I like this picture. I don’t like it because I think it is artistically good. I like it because it is old. I like it because it is funny, and because it is fun to wonder what was going through my 10-year old mind when I was perfecting the StL on his hat or the Cardinals on the bat.
I remember once in an after-school art class the teacher placed some fruit and a vase in the center of the class and asked us to draw what we saw. After a little while she let us 5th graders present our drawings to one another. One kid held up a picture of some animal and its offspring. The teacher loved it. She praised the student for his creativity. I thought it sucked. It looked nothing like a vase and apples. He didn’t even try.
It is okay to be creative and make up your own world. That is wonderful. Do it and enjoy doing it. But we shouldn’t make the task of seeing this world the way it is into an experiment of our musings stuck in a pretend world.

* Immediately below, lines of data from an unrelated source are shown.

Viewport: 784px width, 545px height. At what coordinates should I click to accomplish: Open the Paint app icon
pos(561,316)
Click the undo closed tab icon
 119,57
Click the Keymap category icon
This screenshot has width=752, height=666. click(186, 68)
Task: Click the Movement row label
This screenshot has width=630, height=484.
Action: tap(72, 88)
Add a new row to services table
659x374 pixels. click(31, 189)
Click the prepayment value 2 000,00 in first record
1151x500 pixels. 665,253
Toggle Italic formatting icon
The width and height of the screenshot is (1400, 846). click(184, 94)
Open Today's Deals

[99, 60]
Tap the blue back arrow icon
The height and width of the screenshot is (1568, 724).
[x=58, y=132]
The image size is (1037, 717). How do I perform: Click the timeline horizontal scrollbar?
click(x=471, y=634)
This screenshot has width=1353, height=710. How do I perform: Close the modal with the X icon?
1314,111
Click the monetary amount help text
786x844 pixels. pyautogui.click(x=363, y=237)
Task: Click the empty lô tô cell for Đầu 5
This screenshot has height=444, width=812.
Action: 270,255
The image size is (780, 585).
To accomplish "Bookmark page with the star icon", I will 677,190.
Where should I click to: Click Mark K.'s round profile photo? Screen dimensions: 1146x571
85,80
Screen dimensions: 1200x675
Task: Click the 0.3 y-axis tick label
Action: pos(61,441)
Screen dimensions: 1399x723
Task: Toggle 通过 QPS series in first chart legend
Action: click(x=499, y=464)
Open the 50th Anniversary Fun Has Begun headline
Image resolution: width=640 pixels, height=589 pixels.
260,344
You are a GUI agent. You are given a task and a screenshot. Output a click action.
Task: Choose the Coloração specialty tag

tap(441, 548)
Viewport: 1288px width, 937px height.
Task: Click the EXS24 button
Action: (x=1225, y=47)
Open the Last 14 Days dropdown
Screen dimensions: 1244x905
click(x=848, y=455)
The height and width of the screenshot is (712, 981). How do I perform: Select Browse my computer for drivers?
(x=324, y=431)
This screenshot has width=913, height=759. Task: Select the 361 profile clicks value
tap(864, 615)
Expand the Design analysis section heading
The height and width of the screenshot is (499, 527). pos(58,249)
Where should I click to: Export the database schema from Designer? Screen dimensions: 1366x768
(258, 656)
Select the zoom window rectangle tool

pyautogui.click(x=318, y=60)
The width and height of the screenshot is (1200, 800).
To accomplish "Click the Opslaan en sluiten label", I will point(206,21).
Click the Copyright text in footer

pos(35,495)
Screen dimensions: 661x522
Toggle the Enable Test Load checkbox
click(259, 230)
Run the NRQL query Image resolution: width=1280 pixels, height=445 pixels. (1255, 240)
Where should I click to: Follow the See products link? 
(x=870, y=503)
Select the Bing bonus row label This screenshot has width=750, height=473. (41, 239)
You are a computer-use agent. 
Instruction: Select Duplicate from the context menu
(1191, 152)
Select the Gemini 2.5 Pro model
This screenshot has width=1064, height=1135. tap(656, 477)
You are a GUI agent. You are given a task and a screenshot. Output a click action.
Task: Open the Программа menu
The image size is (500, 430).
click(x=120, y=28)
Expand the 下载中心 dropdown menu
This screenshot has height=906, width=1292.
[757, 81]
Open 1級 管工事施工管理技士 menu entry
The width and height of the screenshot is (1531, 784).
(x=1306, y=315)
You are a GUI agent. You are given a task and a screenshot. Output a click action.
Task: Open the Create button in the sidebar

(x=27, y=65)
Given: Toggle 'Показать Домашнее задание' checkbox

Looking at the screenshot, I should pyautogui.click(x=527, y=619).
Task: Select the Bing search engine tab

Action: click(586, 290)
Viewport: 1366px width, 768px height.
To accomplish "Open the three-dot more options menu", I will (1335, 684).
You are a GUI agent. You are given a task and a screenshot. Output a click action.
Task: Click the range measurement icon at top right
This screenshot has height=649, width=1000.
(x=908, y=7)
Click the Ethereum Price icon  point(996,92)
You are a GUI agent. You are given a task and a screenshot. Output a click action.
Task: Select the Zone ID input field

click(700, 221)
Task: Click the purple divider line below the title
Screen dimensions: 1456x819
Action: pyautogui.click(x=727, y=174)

Don’t make the vase into something that it is not. See the vase for what it is. Someone made it. It was made by something. Someone had to collect the something and probably purchased it from someone else, etc., etc. That vase had a story of its own and didn’t need to be made into an animal. If the kid couldn’t draw the vase for what it is then that is his problem, not the vase’s.
It is better to call what is real real. And if it’s hard to draw then just say it’s hard to draw. But don’t try to create an alternative reality to pass over in its place.
I saw Ozzie hit one of his four career left-handed homers.